SANTA ANA (CNS) — The mother of a teenage girl who sucker-punched an opposing player in the head during a youth basketball game in Garden Grove — an attack she directed, and that went viral via cellphone video — was allowed Wednesday to be placed in a new program that allows defendants to avoid jail time.


What You Need To Know

  • Latira Shonty Hunt will pay about $9,000 in restitution, write letters apologizing to the victim, her parents and both basketball teams and complete anger management classes before she is allowed to attend basketball games again

  • Hunt filed for the pretrial misdemeanor diversion program in July

  • Her attorney, Brett Greenfield, said in court papers that his client has no prior criminal records

  • "Parents have a fundamental responsibility to raise our children to be good human beings who treat everyone with dignity and respect," Orange County District Attorney Todd Spitzer said 

As part of her participation in the diversion program, Latira Shonty Hunt, 46, of La Puente, will pay about $9,000 in restitution, write letters apologizing to the victim, her parents and both basketball teams and complete anger management classes before she is allowed to attend basketball games again, according to the Orange County District Attorney’s Office.

Hunt filed for the pretrial misdemeanor diversion program in July.

“Parents have a fundamental responsibility to raise our children to be good human beings who treat everyone with dignity and respect,” District Attorney Todd Spitzer said in a statement.

“Youth sports play a crucial role in developing discipline, teamwork and fair play. A grown adult directing a child to use violence against another child on the basketball court is reprehensible,” Spitzer continued. “By instructing her own daughter to engage in violence, she is not only responsible for injuring an innocent child as if she punched her with her own fist, but she transformed her own child into someone who is willing to hurt another child.”

Hunt’s attorney, Brett Greenfield, said in a statement that the resolution of the case “marks a resounding victory for both Ms. Hunt and her daughter who from the inception of this incident took accountability for their actions and did everything in their power to rectify this situation.”

Greenfield said compliance with the conditions of the resolution will lead to an “outright dismissal of the entire criminal action. This is the appropriate and just result.”

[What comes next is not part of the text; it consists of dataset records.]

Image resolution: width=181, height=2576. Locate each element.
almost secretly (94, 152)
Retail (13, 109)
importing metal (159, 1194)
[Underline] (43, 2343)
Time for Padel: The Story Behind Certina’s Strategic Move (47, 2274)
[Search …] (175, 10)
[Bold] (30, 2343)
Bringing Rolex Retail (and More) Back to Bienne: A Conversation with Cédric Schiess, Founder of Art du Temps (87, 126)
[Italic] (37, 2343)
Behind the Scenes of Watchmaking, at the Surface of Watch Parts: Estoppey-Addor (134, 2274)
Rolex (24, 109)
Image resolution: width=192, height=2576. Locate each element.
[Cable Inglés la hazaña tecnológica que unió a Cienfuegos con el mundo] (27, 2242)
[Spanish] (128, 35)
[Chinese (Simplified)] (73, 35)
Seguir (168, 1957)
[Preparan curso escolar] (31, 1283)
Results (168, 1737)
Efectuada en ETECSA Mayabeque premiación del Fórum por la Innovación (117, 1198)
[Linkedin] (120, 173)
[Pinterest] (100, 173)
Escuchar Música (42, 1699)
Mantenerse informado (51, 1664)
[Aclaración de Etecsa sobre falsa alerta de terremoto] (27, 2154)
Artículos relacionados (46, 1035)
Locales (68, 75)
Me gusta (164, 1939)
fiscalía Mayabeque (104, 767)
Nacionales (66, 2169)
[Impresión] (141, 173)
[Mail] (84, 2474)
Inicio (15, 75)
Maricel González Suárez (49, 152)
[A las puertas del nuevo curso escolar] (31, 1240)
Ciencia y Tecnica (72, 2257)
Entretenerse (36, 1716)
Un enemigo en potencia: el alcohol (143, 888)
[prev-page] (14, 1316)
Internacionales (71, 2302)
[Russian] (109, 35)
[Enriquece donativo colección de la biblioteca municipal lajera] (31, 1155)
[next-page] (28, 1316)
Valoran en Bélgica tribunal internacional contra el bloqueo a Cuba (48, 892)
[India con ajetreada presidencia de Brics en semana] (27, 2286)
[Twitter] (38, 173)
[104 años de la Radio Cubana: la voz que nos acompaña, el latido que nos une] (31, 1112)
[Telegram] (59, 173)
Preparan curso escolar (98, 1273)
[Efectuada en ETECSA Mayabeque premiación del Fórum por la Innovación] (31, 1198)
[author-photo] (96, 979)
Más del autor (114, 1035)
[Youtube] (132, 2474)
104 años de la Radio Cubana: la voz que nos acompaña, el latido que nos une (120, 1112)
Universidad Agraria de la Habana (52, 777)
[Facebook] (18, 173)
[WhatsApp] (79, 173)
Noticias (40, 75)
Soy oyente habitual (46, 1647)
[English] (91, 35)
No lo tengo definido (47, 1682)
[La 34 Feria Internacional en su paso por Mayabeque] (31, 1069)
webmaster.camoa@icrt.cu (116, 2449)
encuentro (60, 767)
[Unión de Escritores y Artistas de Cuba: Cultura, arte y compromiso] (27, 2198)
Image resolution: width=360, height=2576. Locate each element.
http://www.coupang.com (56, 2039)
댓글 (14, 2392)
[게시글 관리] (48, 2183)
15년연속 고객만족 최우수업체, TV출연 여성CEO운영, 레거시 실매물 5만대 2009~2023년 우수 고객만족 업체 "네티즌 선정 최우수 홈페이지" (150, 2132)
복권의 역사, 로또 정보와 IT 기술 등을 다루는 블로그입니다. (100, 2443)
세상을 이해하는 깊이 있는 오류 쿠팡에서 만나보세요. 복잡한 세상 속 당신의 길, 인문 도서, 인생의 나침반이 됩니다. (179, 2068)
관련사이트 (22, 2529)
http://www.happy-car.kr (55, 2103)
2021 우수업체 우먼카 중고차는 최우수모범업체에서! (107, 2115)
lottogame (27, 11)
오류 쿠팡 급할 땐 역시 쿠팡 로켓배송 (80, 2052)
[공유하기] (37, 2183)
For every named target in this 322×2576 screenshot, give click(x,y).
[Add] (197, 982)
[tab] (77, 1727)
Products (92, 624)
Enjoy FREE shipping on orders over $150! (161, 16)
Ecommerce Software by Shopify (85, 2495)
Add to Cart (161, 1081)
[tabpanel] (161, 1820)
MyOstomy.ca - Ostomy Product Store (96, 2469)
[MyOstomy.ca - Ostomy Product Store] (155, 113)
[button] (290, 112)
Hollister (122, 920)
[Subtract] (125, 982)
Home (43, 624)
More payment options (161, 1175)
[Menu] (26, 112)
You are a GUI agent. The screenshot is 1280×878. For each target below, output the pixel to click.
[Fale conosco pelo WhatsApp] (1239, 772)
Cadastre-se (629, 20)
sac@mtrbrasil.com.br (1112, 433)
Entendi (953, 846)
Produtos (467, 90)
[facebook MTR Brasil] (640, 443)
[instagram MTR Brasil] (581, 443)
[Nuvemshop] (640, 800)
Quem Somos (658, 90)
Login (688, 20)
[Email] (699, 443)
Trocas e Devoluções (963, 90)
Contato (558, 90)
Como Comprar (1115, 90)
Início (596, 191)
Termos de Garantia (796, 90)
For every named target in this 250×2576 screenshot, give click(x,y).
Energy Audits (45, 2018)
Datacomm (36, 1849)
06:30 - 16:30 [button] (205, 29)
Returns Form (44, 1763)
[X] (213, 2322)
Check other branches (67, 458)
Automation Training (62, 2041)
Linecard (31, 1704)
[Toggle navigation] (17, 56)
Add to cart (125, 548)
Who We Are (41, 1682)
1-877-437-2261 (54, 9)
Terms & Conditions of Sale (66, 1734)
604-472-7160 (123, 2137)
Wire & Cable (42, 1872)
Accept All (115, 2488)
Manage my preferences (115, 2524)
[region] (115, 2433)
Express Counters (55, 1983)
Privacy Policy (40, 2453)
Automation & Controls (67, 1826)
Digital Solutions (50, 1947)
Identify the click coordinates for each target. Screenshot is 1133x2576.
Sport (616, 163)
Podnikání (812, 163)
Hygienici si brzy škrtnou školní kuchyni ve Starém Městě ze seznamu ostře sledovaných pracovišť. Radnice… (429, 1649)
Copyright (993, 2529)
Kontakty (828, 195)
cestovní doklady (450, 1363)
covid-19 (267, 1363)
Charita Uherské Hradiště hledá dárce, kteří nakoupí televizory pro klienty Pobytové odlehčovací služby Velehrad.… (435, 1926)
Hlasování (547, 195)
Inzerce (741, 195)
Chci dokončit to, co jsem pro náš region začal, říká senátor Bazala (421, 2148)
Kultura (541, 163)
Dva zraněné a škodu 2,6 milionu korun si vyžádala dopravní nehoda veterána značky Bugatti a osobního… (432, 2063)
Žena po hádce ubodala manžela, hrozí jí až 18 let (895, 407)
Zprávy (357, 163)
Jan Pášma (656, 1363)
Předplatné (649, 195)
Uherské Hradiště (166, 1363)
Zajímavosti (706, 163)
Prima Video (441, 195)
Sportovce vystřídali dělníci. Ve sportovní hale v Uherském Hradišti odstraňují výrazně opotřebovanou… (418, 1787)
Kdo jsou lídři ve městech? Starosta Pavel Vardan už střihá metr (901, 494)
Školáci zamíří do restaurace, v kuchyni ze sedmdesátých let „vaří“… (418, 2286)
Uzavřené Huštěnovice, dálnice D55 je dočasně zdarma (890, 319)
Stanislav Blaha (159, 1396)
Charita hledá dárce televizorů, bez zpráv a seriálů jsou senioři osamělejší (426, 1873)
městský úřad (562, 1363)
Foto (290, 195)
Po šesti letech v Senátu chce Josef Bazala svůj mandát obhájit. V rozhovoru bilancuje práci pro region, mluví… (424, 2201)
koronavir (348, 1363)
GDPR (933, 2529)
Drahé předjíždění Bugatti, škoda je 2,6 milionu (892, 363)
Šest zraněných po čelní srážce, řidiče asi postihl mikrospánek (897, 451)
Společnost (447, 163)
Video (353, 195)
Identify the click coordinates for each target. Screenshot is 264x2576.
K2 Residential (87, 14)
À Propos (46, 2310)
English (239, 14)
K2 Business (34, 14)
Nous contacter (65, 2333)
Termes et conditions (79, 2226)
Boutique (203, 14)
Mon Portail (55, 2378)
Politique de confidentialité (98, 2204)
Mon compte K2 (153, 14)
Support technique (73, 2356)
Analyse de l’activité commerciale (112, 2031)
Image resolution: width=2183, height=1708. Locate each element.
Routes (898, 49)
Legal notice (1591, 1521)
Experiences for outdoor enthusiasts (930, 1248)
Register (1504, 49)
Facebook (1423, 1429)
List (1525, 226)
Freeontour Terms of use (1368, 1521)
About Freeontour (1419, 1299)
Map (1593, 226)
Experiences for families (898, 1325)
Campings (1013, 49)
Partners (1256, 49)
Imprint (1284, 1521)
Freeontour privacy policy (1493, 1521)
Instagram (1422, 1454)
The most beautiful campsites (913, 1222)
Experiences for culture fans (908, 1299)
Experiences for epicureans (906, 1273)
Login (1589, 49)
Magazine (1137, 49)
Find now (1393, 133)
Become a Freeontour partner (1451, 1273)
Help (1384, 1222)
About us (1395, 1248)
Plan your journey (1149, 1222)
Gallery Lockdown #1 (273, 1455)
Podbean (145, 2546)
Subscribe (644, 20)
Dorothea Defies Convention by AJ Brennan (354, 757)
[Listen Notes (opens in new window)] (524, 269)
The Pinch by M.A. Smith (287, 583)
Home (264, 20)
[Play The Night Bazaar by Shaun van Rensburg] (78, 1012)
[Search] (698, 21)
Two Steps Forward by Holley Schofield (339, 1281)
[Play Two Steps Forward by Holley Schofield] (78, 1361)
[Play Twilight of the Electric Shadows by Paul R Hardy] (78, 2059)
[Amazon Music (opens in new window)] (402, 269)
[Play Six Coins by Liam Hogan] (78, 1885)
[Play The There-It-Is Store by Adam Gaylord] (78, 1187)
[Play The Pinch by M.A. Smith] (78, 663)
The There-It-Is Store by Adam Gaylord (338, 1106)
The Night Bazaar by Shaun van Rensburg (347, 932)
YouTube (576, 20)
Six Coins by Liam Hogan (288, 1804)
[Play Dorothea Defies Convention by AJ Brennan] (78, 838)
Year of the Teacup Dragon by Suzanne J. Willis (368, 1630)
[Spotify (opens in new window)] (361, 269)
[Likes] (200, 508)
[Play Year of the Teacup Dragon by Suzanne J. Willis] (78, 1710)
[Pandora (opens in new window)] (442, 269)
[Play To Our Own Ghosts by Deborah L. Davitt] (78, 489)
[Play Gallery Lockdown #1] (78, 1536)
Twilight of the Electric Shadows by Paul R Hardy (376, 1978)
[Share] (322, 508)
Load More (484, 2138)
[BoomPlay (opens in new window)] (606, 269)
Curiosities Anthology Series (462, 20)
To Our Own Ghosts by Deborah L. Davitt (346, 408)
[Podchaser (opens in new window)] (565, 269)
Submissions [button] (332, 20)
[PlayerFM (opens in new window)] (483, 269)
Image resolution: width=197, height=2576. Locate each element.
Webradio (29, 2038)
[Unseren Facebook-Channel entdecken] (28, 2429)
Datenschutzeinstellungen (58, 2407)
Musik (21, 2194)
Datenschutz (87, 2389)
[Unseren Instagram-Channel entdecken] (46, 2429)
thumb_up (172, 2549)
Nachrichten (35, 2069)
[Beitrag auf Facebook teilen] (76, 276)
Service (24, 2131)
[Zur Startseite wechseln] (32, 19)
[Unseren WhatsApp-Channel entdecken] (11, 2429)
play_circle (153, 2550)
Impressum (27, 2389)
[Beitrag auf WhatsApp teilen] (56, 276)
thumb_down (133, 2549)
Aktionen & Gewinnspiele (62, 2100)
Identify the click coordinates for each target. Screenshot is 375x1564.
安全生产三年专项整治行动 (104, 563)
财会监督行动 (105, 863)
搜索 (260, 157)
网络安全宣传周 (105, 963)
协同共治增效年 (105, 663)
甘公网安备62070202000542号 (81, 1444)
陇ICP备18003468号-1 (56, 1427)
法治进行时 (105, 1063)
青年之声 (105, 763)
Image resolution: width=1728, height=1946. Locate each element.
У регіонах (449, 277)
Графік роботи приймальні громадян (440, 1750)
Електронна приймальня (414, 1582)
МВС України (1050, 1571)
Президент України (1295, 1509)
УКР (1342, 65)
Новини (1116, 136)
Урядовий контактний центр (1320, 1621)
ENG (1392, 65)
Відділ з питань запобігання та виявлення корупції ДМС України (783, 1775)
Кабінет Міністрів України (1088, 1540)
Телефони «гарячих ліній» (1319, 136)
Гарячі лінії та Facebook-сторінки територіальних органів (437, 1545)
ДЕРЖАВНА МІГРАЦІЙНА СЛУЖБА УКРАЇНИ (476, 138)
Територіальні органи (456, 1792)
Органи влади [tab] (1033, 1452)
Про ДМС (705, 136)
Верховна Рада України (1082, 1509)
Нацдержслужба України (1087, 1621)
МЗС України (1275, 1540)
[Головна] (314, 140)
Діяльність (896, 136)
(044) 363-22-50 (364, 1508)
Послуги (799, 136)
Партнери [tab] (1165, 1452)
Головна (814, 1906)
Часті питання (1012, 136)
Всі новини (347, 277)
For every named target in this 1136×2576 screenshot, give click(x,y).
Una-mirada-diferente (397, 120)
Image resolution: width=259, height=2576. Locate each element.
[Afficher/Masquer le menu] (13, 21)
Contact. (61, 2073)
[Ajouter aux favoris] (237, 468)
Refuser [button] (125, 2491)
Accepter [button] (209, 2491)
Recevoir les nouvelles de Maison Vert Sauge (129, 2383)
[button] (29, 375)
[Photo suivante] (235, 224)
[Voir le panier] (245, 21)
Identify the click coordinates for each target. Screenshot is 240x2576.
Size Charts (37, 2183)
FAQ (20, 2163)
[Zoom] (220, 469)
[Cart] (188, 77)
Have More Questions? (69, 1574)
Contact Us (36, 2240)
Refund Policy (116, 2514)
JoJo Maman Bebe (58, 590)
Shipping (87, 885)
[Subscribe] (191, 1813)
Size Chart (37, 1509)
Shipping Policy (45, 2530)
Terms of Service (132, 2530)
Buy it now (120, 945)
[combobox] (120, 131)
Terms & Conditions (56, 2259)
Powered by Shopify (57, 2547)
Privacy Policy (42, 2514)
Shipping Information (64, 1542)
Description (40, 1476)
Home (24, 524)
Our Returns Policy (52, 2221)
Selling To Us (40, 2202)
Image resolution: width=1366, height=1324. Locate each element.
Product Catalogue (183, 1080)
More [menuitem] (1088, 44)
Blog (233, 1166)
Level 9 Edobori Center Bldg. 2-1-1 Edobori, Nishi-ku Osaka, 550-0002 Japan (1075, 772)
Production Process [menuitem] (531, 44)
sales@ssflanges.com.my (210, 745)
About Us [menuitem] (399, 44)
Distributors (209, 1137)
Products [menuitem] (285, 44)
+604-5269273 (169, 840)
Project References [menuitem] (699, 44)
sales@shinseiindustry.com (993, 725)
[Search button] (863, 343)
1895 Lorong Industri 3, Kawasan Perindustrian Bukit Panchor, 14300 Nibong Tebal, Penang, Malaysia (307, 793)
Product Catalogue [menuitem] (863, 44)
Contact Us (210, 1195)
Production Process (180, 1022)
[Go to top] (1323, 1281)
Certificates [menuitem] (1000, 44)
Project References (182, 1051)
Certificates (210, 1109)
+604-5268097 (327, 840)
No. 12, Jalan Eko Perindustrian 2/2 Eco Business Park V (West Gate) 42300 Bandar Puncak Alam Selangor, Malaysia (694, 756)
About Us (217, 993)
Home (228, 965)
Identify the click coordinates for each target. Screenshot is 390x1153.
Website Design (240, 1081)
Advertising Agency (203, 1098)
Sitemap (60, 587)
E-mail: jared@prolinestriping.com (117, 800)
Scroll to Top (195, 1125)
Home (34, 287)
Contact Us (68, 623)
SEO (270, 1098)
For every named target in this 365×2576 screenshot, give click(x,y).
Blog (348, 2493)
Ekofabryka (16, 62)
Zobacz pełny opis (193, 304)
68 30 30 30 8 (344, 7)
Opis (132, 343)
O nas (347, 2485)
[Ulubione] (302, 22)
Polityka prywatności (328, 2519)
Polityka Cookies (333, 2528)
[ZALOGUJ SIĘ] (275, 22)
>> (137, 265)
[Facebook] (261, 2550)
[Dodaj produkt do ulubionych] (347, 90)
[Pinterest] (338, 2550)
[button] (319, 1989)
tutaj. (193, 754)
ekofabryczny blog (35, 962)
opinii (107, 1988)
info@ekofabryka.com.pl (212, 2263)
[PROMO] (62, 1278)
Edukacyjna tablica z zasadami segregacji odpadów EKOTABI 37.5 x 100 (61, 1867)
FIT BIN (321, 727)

The defense attorney said his client and her daughter “can now begin to heal. Unfortunately, this incident opened the social media door for many individuals to make direct statements to Ms. Hunt and her minor daughters. These statements were infected with racism, bigotry, threats, humiliation, bullying and more. The harm created will last a lifetime. We can only hope that this dark and demented belief system in our community, our state, and our country will someday see an end.”

Greenfield thanked prosecutors “for their kid understanding and professional cooperation in reaching this resolution.”

The attorney previously noted in court papers that his client has no prior criminal record.

“Defendant respectfully asks this court for mercy,” Greenfield wrote. “Defendant, a single mother of two daughters, has never been charged or convicted of a criminal action prior to this incident.”

He added Hunt has “been the source of national news exposure, ridicule, racist threats and rants, and for several months was forced to hide in a hotel with her children due to the nature of the violent threats. Defendant was forced to pull her juvenile daughter out of school for months, and only now is her life starting to become normal again.”

The defense attorney said prosecutors had indicated they would not object if the defendant wrote a letter of apology to the victim, enrolled in a 10-week anger management course before engaging in youth sports spectatorship again and agreed to a stay-away order from the victim.

According to the District Attorney’s Office, Hunt was in the stands of the Nov. 7 game at the Map Sports Facility in Garden Grove, and after her daughter had an on-court interaction with an opposing player, Hunt yelled, “You better hit her for that.”

Moments later, the teenage daughter approached the opposing player and slugged her in the head. Alice Ham, the mother of the 15-year-old girl who was struck, told reporters later that her daughter suffered a concussion from the blow.

The father of the girl who threw the punch, former NBA player Corey Benjamin, issued a statement on social media shortly after the game apologizing for his daughter’s actions.